>>>

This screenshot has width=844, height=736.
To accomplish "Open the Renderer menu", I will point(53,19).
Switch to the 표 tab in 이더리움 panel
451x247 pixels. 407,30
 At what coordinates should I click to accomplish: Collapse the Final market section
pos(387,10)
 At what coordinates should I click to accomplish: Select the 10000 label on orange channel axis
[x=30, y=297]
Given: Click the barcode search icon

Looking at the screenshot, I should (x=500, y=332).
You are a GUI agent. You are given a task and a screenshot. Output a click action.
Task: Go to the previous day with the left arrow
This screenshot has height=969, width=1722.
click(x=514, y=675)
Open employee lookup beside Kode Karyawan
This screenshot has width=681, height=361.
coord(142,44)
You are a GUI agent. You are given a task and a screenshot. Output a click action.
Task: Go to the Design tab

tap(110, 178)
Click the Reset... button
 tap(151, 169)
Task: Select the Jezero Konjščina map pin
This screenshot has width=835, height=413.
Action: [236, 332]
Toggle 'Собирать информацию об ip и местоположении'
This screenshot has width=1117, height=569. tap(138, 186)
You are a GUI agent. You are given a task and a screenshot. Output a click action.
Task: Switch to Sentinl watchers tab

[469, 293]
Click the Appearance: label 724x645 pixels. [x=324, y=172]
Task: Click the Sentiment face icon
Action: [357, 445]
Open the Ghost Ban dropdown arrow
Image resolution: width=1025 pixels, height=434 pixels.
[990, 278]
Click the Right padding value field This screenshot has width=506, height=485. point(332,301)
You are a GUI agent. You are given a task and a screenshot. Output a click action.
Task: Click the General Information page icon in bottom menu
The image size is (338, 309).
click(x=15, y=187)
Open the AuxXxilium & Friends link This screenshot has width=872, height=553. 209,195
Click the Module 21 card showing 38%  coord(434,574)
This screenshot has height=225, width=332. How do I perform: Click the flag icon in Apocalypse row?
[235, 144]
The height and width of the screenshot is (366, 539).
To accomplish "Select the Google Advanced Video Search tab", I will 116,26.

<<<

» **PROBLEM REQUIREMENTS**
Find the line that contains "This screenshot has height=225, width=332.". Copy it and every line after it to the end of the records, exactly, and nothing more.

» **SOLUTION BELOW**
This screenshot has height=225, width=332. How do I perform: Click the flag icon in Apocalypse row?
[235, 144]
The height and width of the screenshot is (366, 539).
To accomplish "Select the Google Advanced Video Search tab", I will 116,26.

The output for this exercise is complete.